I used `FILE_FLAG_SEQUENTIAL_SCAN` but it didn’t seem to speed up my sequential scanning

Raymond Chen

November 30th, 20221 2

A customer explained that they intended to open a file and read the entire contents in either a single read request or more likely a small number of large reads. Would the FILE_FLAG_SEQUENTIAL_SCAN flag be helpful? Or to look at it another way, if the file is going to be read in its entirety, are there situations where FILE_FLAG_SEQUENTIAL_SCAN would make things worse?

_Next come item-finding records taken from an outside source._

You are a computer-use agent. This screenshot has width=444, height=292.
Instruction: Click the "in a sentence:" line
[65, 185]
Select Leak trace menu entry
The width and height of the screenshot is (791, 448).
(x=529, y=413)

The customer ran an experiment with a test program that opened a file and read its entire contents, both in small chunks of 16KB and larger chunks of 100MB. They found that the FILE_FLAG_SEQUENTIAL_SCAN flag didn’t have any significant effect upon the time it took to read the file.

So what’s going on?

We saw some time ago that the FILE_FLAG_SEQUENTIAL_SCAN flag causes the cache manager to alter its behavior in two ways: First, the amount of prefetch increases, and second, the cache manager more aggressively evicts file data that sit behind the current file pointer.

The test program is not seeing much benefit from the FILE_FLAG_SEQUENTIAL_SCAN flag because the test program isn’t spending any time processing the data it just read. As soon as the read completes, it just turns around and issues the next read. This means that the prefetch triggered by the FILE_FLAG_SEQUENTIAL_SCAN flag didn’t get much of a head start. The “prefetch” was not very “pre”.

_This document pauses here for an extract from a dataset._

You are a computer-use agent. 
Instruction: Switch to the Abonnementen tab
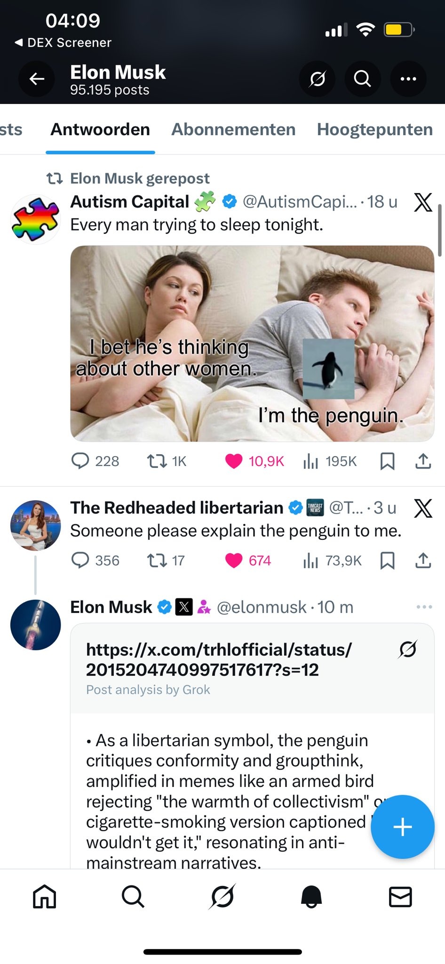[233, 129]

Let’s say that the I/O takes 20ms to complete. First, with no prefetching:

T = 10ms	Previous read completes
T = 10ms + ϵ	App issues normal read of 64KB (ETA 20ms)
T = 30ms + ϵ	I/O completes and app resumes execution

Now with prefetching:

T = 10ms	Previous read completes
T = 10ms	Cache manager issues prefetch read of 64KB (ETA 20ms)
T = 10ms + ϵ	App issues normal read of 64KB (fits inside cache manager, so this is a nop)
T = 30ms	I/O completes and app resumes execution
Net time savings: ϵ

On the other hand, if the program spends 10ms processing the data before issuing the next read, then that gives the prefetch read a 10ms head-start.

No prefetching:

T = 10ms	Previous read completes
T = 10ms to 20ms	App processes data
T = 20ms	App issues normal read of 64KB (ETA 20ms)
T = 40ms	I/O completes and app resumes execution

And with prefetching:

T = 10ms	Previous read completes
T = 10ms	Cache manager issues prefetch read of 64KB (ETA 20ms)
T = 10ms to 20ms	App processes data
T = 20ms	App issues normal read of 64KB (fits inside cache manager, so this is a nop)
T = 30ms	I/O completes and app resumes execution
Net time savings: 10ms

In general, the amount of benefit from the FILE_FLAG_SEQUENTIAL_SCAN flag depends on the speed of the device, how much time elapses between the completion of one read request and the initiation of the next one, and whether the next read request fits entirely inside the system-chosen prefetch.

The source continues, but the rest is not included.